Paradise lost

August 26, 2016 03:40 pm | Updated 03:40 pm IST - Chennai

Edward Winter grappling with a tiger Photo: Special Arrangement

Edward Winter grappling with a tiger Photo: Special Arrangement

Madras Week celebrations are in progress. As is usual in such events, we have a plethora of mourners, in whose view, even nostalgia is no longer as good as what it was. Listening to them, you would imagine that the city was a kind of paradise till a few decades back. From what little I have read of Chennai’s history, I would disagree.

It was beset with enormous problems — drainage, sanitation, disease, poverty, and overcrowding, at all times. Just showing a few black-and-white photographs of empty streets and stately homes does not make for heaven. We can blame only ourselves for degradation. If at all any stakeholder is entitled to cry over what is lost, it would be the wildlife that was once abundant in Chennai.

Theodore Baskaran, in ‘A Squandered Heritage – The Wildlife of Madras’, written as part of the INTACH guide Madras: The Architectural Heritage by K. Kalpana and Frank Schiffer, notes that in the early 17th Century, a tropical evergreen forest, where antelopes roamed, covered the area. According to him, “The Quibble Island, with its expanses of swamp and marshes, attracted a horde of waterfowl and was a favourite hunting ground for the British”.

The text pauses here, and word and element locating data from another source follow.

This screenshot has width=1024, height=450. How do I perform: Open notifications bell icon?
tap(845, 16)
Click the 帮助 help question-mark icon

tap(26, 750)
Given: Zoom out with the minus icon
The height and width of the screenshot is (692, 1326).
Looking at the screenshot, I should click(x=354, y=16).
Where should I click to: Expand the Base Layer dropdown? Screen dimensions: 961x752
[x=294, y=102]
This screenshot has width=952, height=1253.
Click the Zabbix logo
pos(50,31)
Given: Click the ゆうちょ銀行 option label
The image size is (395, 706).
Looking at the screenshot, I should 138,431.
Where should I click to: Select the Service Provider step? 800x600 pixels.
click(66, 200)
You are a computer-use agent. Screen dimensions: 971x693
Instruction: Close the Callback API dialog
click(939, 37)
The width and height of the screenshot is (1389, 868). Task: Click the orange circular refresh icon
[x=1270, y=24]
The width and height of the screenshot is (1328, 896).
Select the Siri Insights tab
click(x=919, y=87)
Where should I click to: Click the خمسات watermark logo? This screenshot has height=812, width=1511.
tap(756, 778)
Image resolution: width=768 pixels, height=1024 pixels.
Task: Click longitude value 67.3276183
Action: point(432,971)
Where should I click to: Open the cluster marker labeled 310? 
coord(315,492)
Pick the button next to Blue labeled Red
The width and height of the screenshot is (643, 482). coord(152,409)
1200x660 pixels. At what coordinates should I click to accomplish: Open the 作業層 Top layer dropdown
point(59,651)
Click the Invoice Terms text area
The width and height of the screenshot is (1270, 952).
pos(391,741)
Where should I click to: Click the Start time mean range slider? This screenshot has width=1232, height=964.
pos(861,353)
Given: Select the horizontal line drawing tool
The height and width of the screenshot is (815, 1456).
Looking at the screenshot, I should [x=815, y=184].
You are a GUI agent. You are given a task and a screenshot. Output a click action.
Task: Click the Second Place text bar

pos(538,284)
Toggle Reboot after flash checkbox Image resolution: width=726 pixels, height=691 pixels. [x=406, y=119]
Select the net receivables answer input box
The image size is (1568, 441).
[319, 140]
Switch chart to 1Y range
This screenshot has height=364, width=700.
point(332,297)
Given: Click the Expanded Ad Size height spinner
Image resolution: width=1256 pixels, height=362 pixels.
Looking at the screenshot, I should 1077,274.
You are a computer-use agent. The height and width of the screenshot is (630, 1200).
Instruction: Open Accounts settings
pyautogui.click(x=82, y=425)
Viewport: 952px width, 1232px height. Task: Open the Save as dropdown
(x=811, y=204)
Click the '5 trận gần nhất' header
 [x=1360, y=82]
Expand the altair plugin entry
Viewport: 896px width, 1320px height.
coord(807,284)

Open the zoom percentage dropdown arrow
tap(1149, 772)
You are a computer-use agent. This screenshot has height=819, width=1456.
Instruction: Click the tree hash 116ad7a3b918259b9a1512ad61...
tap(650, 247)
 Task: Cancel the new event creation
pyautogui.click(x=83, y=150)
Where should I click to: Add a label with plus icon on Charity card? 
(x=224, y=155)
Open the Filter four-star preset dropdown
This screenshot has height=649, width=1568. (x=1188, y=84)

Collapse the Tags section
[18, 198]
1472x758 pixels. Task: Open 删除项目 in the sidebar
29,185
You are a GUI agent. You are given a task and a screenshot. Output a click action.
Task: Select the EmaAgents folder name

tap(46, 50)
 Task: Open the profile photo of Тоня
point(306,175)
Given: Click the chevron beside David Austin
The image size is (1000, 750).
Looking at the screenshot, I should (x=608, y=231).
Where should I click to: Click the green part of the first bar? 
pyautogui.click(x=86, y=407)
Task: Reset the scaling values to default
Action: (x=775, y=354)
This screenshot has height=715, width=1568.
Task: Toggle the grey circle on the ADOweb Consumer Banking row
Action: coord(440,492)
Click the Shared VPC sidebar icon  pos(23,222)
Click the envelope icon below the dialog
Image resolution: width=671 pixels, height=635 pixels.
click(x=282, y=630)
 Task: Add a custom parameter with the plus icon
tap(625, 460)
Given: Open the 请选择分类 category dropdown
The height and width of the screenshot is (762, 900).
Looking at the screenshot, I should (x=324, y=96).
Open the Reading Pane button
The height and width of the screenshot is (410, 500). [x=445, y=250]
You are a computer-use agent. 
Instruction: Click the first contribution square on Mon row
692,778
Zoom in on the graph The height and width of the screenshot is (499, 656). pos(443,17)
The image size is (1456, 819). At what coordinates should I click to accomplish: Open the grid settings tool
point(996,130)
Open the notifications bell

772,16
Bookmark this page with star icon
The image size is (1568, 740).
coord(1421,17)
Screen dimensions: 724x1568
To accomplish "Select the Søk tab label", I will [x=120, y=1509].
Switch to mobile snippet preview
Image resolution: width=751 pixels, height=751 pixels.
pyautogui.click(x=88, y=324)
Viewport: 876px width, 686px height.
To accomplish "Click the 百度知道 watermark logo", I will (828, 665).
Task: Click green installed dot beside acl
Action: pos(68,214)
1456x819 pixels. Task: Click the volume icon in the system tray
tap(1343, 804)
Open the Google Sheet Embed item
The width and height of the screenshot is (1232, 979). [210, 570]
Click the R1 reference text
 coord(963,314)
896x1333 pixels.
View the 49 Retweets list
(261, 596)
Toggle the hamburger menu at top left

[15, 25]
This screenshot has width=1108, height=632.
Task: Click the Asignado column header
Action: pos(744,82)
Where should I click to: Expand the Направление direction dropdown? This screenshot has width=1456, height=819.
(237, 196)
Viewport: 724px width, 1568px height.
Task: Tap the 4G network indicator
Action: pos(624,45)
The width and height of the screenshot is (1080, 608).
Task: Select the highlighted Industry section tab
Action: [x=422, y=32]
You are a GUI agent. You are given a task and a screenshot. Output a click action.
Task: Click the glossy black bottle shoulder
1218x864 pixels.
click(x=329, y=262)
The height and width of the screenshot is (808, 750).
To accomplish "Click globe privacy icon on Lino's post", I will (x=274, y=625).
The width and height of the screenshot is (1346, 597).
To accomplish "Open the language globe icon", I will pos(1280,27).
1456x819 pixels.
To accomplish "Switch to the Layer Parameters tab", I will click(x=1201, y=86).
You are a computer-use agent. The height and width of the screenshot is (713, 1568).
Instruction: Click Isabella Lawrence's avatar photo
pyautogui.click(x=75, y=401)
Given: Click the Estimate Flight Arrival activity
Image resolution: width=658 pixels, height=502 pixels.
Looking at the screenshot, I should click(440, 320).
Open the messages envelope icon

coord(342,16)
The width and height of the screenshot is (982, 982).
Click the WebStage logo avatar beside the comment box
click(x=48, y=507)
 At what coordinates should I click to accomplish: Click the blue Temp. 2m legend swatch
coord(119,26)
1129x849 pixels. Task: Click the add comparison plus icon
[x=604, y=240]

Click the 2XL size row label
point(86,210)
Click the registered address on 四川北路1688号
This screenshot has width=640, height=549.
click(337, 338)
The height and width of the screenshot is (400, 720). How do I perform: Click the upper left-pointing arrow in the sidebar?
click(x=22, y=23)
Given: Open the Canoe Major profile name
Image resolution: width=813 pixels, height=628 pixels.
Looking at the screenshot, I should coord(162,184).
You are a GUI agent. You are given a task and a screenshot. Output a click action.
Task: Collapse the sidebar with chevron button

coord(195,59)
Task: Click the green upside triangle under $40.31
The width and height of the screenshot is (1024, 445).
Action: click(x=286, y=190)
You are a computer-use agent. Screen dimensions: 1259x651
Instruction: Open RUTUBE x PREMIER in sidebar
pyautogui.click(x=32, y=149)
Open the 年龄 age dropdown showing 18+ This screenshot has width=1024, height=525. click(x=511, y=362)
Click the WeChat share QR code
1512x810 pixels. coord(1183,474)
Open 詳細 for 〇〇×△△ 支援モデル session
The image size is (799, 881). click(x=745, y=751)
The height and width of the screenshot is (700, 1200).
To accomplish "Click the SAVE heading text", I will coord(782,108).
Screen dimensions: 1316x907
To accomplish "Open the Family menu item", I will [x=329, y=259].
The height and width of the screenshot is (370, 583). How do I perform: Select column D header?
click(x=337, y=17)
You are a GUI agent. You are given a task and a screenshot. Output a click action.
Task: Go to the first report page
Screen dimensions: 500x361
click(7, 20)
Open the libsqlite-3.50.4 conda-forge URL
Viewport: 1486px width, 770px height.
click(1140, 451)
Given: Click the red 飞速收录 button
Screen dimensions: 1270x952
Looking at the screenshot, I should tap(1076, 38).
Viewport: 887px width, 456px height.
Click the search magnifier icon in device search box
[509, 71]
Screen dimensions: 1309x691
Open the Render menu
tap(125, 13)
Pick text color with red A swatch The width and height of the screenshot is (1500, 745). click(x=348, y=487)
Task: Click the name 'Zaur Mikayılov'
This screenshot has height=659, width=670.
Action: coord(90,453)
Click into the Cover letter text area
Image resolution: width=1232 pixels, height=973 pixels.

But till the 1850s, there are several reports of tigers at places such as Pallavaram, Vandalur, Adyar and St. Thomas Mount. A probably apocryphal tale is of Edward Winter, Governor of Madras in the 1600s, grappling with a tiger on the beach and ‘crushing it to death’. That, at least, was the story he circulated on his return to England. His memorial, in St. Mary’s Church, Battersea, has a panel depicting the incident.

Mountstuart Elphinstone Grant Duff, Governor in the late 1800s and who gave the Marina beach its name, was a wildlife enthusiast, and his journal is full of jottings on the animal life of the city. Government House, later Omandurar Estate and now the Assembly-turned multi-speciality hospital, was where he lived and he documented the snakes, birds and insects that resided in the gardens. He also writes of a member of the Madras Club (then on land where Express Avenue now is) opening a door in the building to see a jackal wandering in the corridor! The patriot Ambujammal writes of jackals disturbing the sleep of the residents of Luz Church Road. In her book, Sir C.P. Remembered , Shakunthala Jagannathan notes that the family home, The Grove, and surrounding Alwarpet/Teynampet had deer, jackal, palm civet, peacock and even leopard, “the last seen on quite a few occasions”.

It would appear that in our attempt at building the paradise that we never got around to completing, we chased away those who could have made it one. The last Cooum crocodile is, after all, a stuffed exhibit in the museum. But then, creatures like it do not speak at symposiums or find space in columns.